Film Critiques for “Jordanne” and “Jimmy On the Run”

For these critiques of the short films “Jordanne” and “Jimmy On the Run” I will discuss how effectively color was used in each project.

Jordanne

For Jordanne the color was used to express the emotions of the protagonist, reflecting her various moods and personality. It was also utilized as a way to add visual intensity to the narration. When the camera was on her she was upbeat (i.e., the archival footage of her as a little girl in a wheelchair with a pink cast, and at the end of the film when she’s talking about tennis) the colors were bright and deeply saturated. In the shots where she was sitting quietly, after revealing a melancholy memory, the hues were softer and the close-ups of her face looked appropriately muted. Color affected the film overall by also showing the passage of time (i.e., external cloud shots, playing tennis, etc.,) and the complexity of life lived as a disabled person.

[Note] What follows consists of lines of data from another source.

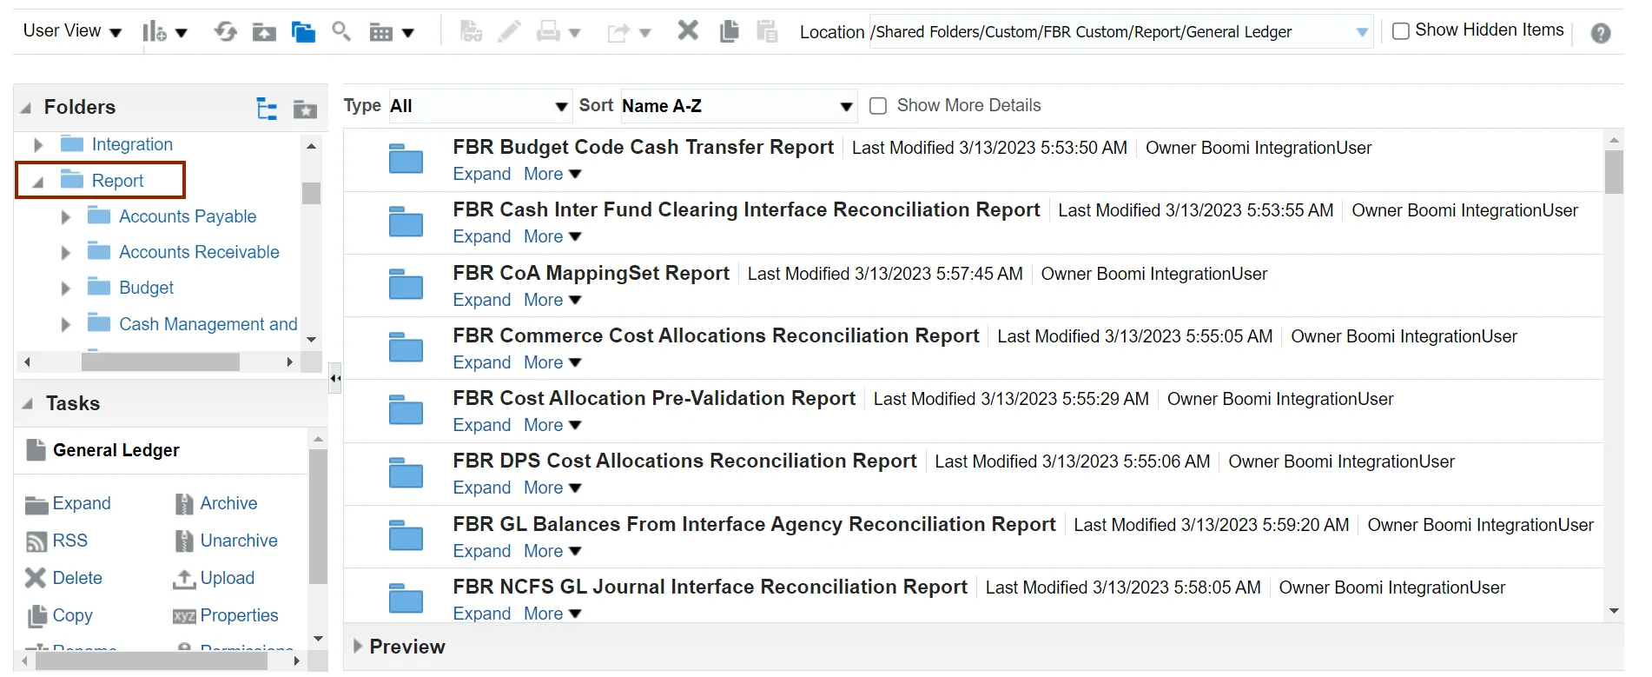This screenshot has width=1652, height=677.
Task: Tick the Show More Details checkbox
Action: pyautogui.click(x=878, y=106)
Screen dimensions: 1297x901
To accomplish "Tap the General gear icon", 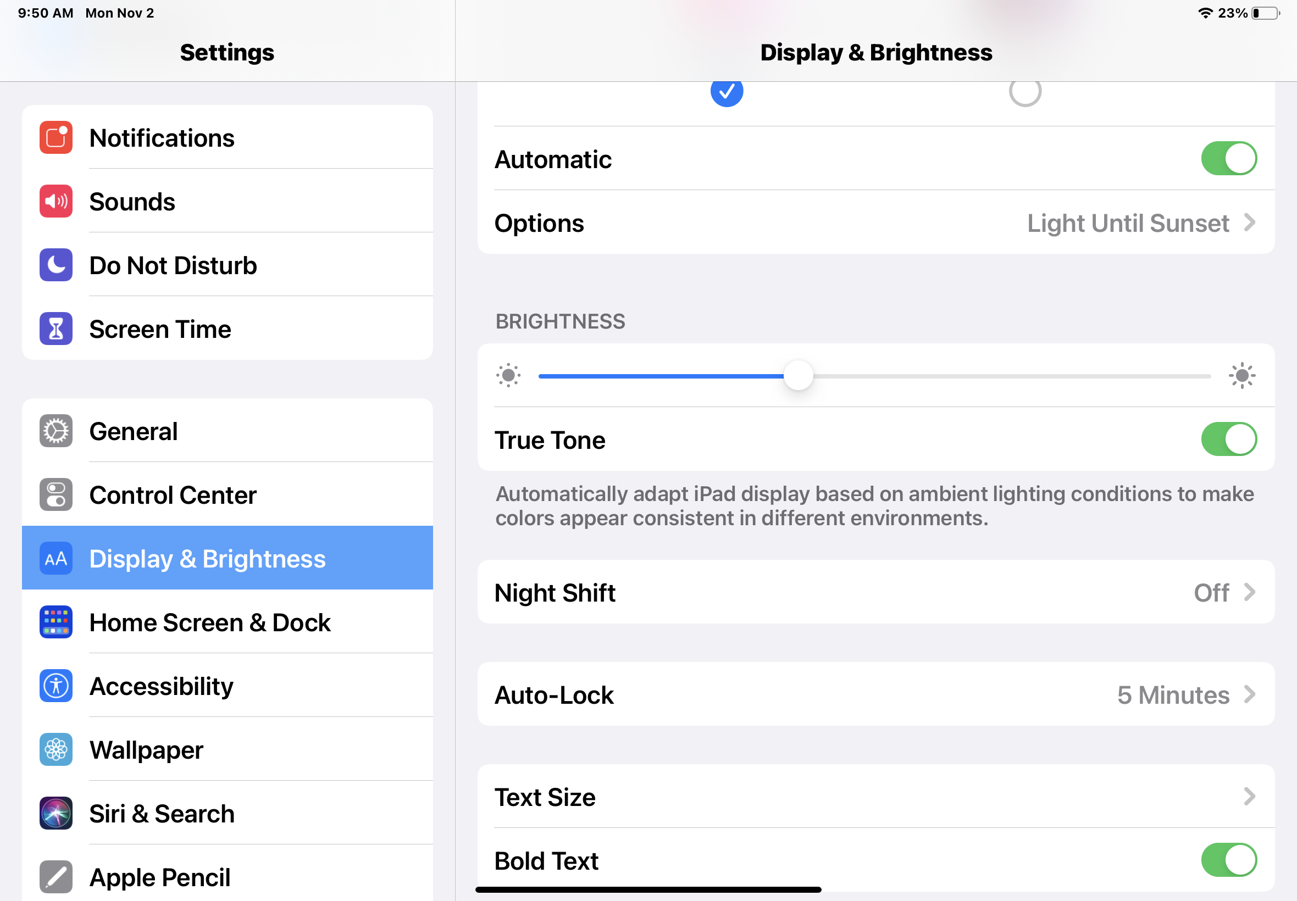I will pyautogui.click(x=56, y=431).
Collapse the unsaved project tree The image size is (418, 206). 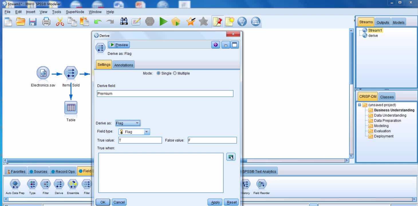point(360,105)
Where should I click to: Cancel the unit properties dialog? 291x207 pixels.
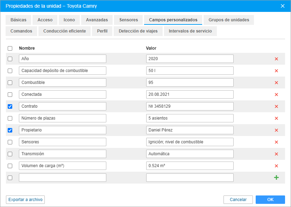point(238,200)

The conflict in Jordanne was the inner turmoil the character faced after surviving a traumatic amount of school bullying, her insecurities about her flawed body, and the physical challenges that still plagued her despite her many achievements as a tennis champion. Her struggles, displayed in shots of her walking with a stilted gait, lifting and packing her suitcase into the hood of her car, and playing tennis with her father, seemed to consistently be ever-present despite her many accomplishments. Like Sisyphus, she would always have an uphill battle, due to her disability, and have to live with an existence similar to the woman in Langston Hughes’ poem Life Ain’t No Crystal Stair.

Jimmy On the Run

For Jimmy On the Run bright color was used intermittently to show Jimmy’s world-Amsterdam, his subjects both on the street, in his apartment/studio and in fashion layouts-in graphic black and white stills. I really felt that I got the chance to see how color looked through Jimmy’s eyes as a photographer, making his interpretation of the palette quite interesting.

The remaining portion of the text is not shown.